Anyway, in around 2028 one of the big games built some add-ins for its league. Now, if you were one of the players in the elite-tier of the game, you’d get the opportunity to play in matches where there were cash prizes – these matches were advertised as being extraordinarily difficult, with more enemies on screen than in the normal game, larger and more complex maps, and sometimes the enemies were able to use powerups that meant they could attack your own towers and take them down. 

It was a sensation. Everyone wanted to play the game within a game. Kids all around the world streamed themselves playing the game for hours, as they tried to get good enough to have a shot at entering the league within the league. 

By the end of 2028, streams of league players were pulling in millions of concurrent viewers. A whole industry formed where people commentated about the games. Sometimes people overcame great odds and won – then they’d publish videos of themselves with their cash prizes and what they spent them on; sport cars, fine dining, nice hotels, and all the usual tchotchkes of people who come into some fast money. 

In 2029, there was a leak out of the Department of Defense that pulled the cover off. It turned out this game was actually a stealth DoD project. The normal games were helping the DoD train various strategic AI systems, which it used in planning for logistics and munitions placement during conflict. No one was very surprised by this. Back in that decade, most things that got big on the internet were fronts. 
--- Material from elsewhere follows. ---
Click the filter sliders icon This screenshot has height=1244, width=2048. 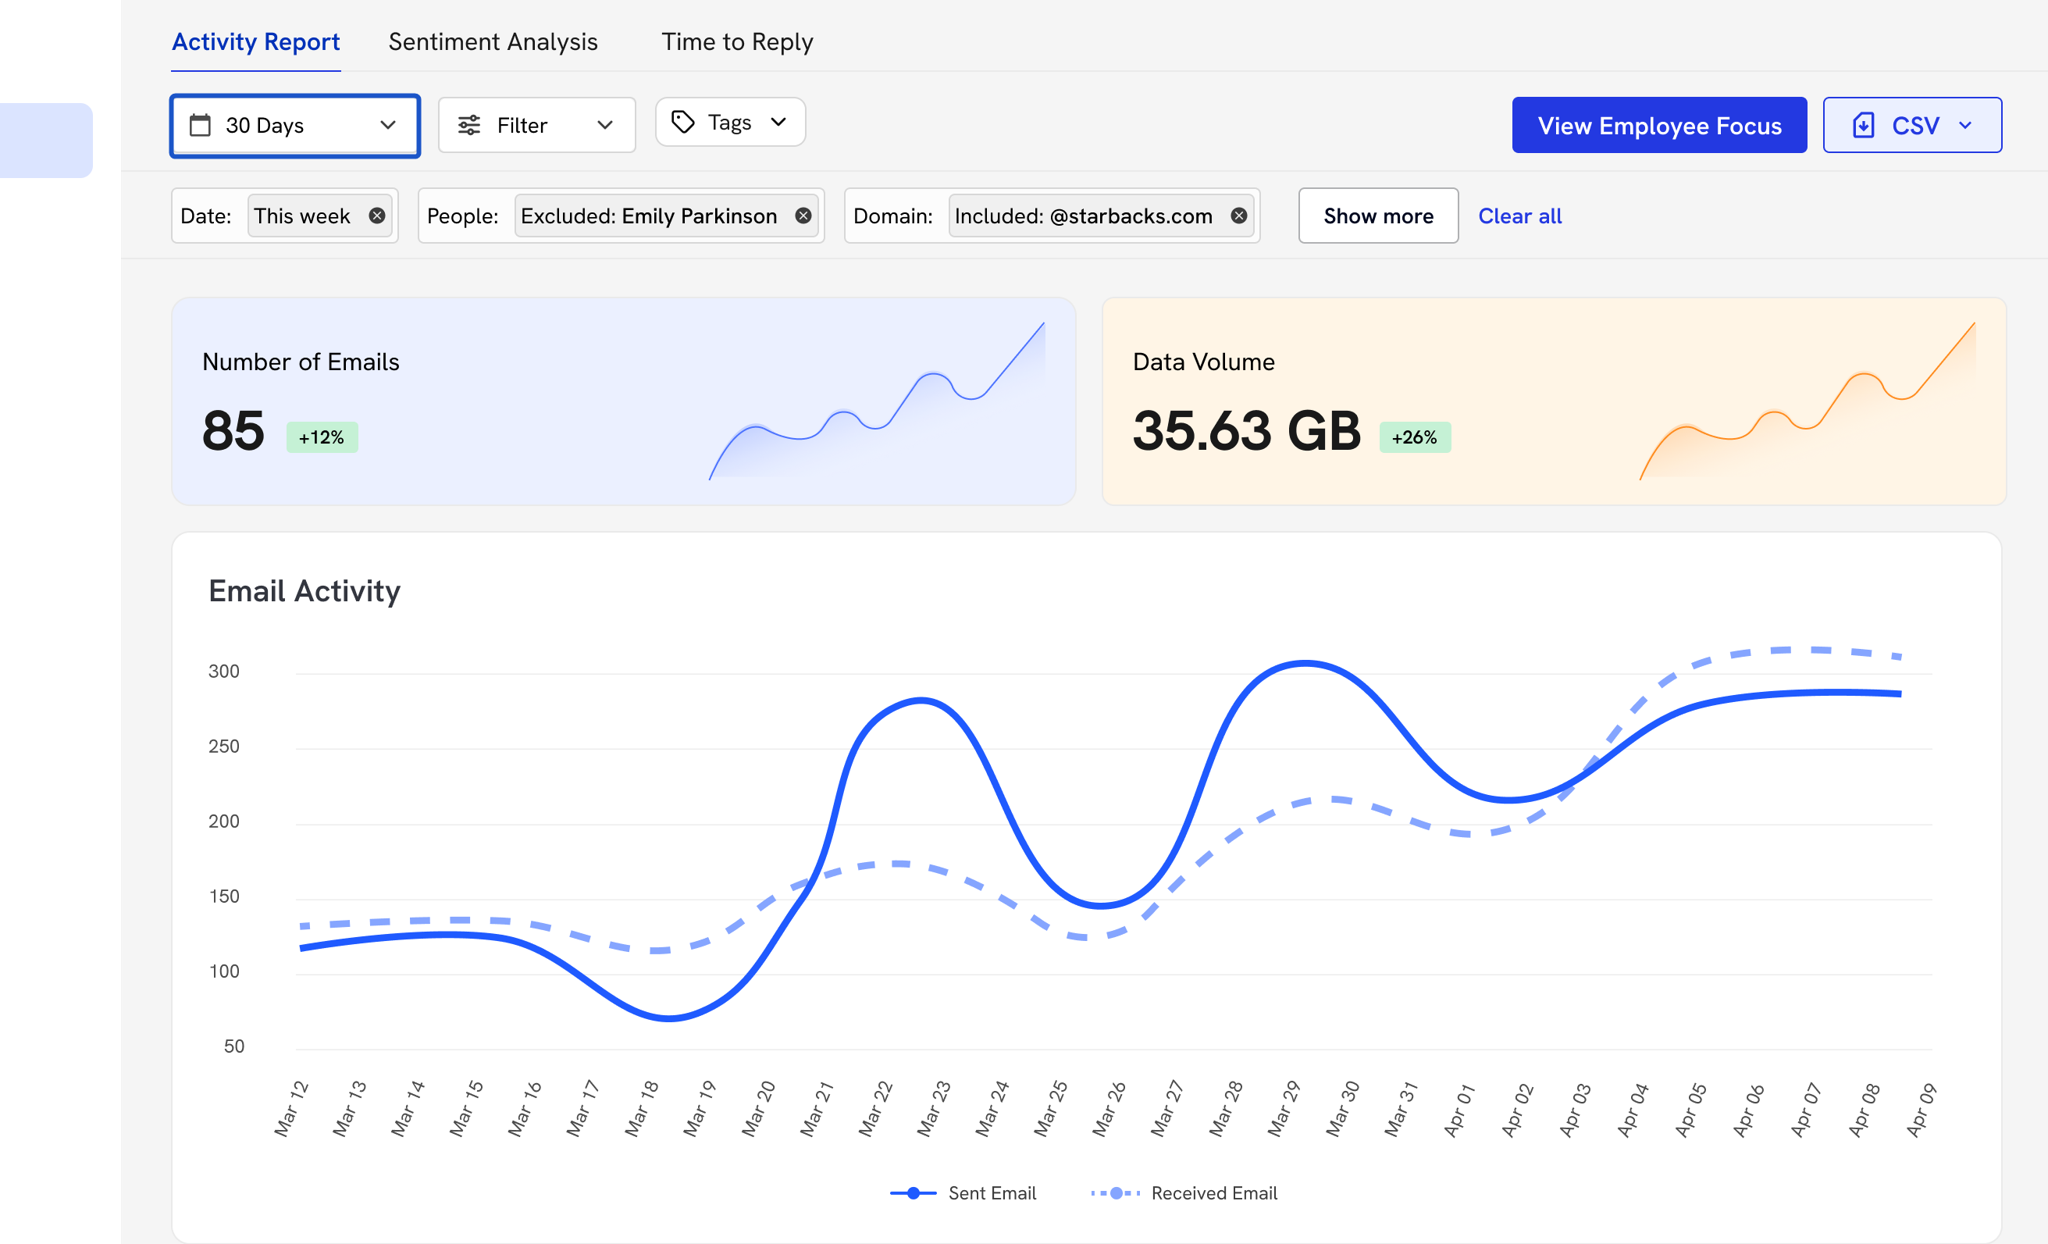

What did surprise people was the leak about the cash league – the cash league was real. Real in the sense that the ‘monsters’ in the game were real – they were real people that the United States happened to be fighting. Whenever someone was playing the game, their commands were being converted to a different, real-world environment, where they marshalled the combined munitions of drones, sniper teams, artillery, tanks, jets, and all the other machinery of the military. And when their towers were destroyed, real Americans were dying – blown up by grenades or IEDs or RPGs, or any of the other ways people killed eachother, back then.

Of course, there was an outcry – for a while. Player numbers dipped for a while. But the number of spectators increased. And the US military, having struggled publicly for years with backwards technology and difficulty in recruitment, doubled down.
  “We need these people to protect our country,” the Pentagon said, one day. “Without the next generation, we’ll lose the next generation”.

A few years later, the enemies of the US followed in its footsteps. There were games where you stole people. Games where you had to try and find a spy moving through a bustling, crowded urban area. Games where you had to execute someone and then exfiltrate the footage of their execution to a friendly intermediary.

What inspired this story: Tower defense games like Bloons and Kingdom Rush; domain randomization; the remorseless logic of multi-country non-hot military conflict; the Last Starfighter (movie); fine-tuning; pre-training and few-shot adaptation; propaganda and the need to present the most dangerous beliefs via play or theatre or anything else that can elide and delight.